Levels of bridging lending in Q2 2023 roughly reverted to what was recorded in Q4 2022, when lending stood at £166.3m.

On an annual basis, lending dropped by 7.1%, falling from £178.4m in Q2 2022.

Chain breaks continued to be the most popular use of the product in Q2 2023, being the reason borrowers used bridging 24% of the time.

The second most popular use was for investment purchases, at 22%, followed by heavy refurbishments at 13%.

The proportion of borrowers using the product for investment purchases increased from 15% in Q1, which suggested that more people had confidence in the market.

Similarly, the proportion using bridging for heavy refurbishments rose from 10% in Q1 to 13% in Q2.

Typical bridging rates stood at 0.84% in the second quarter of 2023, up from 0.79% in the first quarter of 2023, and 0.69% in the second quarter of 2022.

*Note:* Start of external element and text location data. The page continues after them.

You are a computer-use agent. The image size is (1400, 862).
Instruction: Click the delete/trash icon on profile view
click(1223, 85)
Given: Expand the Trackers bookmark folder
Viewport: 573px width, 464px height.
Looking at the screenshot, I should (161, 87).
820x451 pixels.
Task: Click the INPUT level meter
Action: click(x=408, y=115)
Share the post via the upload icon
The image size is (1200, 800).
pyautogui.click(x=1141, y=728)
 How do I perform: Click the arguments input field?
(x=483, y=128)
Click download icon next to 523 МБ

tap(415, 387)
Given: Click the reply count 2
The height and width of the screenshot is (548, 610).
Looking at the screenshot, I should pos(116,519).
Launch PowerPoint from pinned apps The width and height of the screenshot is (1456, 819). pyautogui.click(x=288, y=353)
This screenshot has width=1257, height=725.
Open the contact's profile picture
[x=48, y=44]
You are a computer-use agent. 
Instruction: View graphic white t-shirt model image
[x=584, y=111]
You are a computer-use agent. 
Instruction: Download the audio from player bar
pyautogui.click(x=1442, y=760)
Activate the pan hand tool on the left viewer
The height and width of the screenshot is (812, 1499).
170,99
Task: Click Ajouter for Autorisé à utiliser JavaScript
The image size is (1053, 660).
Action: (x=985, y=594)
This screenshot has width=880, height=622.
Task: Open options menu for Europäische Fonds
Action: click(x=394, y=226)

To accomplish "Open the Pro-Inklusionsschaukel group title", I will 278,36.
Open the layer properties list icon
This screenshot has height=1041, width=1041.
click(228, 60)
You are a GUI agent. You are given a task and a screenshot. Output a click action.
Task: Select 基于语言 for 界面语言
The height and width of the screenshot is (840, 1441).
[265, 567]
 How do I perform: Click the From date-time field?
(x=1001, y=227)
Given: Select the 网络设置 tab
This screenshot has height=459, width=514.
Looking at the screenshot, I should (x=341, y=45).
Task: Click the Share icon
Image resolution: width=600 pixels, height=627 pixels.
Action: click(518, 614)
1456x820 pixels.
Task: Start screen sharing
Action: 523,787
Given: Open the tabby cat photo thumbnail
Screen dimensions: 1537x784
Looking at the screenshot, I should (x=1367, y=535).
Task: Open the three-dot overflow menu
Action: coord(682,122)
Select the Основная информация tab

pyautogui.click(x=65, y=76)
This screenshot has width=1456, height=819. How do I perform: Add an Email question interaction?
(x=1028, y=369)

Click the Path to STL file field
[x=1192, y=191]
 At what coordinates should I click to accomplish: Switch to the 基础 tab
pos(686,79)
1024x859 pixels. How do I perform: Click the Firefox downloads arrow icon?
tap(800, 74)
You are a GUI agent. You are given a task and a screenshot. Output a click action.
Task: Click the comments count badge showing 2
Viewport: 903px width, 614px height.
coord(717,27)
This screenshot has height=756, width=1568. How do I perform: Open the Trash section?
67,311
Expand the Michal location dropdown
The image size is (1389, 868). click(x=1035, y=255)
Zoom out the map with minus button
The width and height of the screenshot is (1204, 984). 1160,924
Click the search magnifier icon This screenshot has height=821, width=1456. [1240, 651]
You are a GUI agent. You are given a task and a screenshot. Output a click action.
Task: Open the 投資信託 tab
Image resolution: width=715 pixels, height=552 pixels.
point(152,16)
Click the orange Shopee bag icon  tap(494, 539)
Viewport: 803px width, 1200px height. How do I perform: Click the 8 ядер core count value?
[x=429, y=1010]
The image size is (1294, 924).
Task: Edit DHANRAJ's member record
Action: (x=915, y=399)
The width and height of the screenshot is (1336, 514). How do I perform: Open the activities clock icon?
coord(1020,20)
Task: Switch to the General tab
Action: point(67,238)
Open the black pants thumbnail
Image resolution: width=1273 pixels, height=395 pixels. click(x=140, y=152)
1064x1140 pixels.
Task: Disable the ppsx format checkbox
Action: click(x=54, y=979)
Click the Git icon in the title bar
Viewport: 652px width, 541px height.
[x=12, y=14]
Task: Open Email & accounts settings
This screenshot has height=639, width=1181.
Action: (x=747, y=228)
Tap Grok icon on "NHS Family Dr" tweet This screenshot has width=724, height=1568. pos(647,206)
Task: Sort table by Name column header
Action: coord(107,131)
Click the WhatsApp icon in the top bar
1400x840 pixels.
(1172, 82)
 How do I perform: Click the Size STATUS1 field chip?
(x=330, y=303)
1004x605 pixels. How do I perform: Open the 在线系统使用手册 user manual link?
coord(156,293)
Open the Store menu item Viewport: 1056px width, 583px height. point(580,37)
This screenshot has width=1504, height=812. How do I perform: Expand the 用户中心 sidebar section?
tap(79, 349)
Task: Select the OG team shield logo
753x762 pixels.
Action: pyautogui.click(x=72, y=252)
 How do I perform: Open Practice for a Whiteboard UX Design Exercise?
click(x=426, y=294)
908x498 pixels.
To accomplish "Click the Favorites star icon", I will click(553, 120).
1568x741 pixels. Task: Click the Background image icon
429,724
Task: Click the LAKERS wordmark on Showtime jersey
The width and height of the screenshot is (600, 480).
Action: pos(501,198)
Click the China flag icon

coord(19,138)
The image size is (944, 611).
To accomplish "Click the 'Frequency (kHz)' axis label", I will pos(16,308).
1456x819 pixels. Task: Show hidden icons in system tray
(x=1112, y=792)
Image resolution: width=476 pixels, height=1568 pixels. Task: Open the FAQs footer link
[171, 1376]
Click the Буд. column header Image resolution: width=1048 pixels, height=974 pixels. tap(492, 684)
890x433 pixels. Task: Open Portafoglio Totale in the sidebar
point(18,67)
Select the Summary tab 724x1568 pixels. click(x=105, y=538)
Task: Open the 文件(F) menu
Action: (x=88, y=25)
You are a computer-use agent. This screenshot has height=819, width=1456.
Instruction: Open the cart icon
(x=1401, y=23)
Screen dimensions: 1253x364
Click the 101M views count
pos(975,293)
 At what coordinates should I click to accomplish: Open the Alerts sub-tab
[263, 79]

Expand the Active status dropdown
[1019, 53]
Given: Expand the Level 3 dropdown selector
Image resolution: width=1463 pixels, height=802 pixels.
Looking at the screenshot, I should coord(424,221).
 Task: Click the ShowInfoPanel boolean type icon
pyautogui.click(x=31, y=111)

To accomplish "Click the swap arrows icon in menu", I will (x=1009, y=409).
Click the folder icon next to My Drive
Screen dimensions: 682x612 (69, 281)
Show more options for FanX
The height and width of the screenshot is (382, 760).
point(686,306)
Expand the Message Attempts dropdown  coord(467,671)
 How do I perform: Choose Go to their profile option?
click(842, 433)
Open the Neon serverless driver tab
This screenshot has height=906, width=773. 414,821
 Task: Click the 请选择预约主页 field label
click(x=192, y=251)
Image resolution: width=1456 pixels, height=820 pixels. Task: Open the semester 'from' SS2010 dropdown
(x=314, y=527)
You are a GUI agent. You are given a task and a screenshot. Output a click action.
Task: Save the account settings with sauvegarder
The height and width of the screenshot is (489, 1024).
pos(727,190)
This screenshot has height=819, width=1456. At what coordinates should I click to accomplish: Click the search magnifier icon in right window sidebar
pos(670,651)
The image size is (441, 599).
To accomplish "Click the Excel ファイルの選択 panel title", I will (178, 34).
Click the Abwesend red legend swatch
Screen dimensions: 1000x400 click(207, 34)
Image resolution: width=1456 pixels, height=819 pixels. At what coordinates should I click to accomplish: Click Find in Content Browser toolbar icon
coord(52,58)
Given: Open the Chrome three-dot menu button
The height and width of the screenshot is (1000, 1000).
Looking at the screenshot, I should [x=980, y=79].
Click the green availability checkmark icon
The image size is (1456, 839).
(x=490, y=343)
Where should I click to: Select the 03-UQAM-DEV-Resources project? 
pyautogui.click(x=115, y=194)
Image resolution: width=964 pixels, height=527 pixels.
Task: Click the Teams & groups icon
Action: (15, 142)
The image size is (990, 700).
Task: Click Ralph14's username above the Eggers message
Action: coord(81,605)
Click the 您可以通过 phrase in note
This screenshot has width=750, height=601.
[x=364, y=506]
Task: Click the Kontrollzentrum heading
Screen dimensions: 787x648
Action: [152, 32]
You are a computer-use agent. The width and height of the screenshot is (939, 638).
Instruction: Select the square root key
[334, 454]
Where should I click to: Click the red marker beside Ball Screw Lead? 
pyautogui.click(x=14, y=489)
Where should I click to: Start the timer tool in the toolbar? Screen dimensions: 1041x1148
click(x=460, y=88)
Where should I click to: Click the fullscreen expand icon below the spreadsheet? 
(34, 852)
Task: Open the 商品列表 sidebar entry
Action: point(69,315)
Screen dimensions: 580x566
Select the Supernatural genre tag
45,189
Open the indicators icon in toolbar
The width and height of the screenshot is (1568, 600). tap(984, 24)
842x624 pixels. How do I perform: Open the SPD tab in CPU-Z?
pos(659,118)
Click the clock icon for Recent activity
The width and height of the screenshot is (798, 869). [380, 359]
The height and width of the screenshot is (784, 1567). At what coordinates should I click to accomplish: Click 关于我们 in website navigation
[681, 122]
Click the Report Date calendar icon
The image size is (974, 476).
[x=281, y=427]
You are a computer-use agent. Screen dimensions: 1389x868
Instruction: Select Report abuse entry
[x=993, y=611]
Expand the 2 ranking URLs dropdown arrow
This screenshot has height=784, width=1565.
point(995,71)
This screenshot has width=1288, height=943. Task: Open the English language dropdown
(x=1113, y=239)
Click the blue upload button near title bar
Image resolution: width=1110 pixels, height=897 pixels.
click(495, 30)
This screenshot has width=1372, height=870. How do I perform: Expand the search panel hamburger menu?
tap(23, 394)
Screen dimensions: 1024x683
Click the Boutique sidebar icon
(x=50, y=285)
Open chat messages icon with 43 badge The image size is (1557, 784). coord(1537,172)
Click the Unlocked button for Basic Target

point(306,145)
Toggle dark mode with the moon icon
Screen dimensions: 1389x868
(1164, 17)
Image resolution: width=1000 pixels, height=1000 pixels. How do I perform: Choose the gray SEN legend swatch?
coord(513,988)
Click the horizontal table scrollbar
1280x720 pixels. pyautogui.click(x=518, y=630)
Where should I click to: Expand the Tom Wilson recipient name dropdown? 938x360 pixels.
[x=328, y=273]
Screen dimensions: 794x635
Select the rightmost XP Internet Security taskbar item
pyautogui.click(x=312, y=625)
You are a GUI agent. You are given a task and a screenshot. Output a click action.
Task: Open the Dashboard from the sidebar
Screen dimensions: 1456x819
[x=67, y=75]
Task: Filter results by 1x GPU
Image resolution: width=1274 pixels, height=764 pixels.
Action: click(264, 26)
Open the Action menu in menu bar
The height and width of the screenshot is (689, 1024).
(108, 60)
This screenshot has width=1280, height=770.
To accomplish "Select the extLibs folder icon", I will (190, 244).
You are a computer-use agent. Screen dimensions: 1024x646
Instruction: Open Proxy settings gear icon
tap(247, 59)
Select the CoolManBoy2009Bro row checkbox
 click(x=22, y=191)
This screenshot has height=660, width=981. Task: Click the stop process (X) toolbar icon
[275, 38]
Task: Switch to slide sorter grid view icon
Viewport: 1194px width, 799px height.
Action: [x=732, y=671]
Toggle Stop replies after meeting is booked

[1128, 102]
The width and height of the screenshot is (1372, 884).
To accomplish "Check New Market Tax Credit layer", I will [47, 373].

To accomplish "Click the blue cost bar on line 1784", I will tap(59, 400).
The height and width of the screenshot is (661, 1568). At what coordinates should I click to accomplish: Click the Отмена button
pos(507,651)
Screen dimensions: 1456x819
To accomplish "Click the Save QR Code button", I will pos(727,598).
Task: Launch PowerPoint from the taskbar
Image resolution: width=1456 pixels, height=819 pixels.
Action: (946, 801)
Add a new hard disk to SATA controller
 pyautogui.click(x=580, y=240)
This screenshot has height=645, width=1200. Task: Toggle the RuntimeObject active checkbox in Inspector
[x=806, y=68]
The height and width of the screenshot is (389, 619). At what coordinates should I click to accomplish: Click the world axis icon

Chris Hodgkinson, managing director of Apex Bridging, said: “The bridging sector was a calmer place over the spring and summer months, taking a breath after having an extraordinarily busy Q1.

“We could be set for a steadier end of the year too, as homeowners are adapting to a new normal of higher mortgage rates.

“Finance is also becoming more expensive in the short-term lending sector, making it harder for investments to pay off.

“One positive is a greater proportion of people using the product for investment purchases and heavy refurbishments, suggesting investors are still seeing opportunities to make strong returns in the current market despite the tougher conditions.”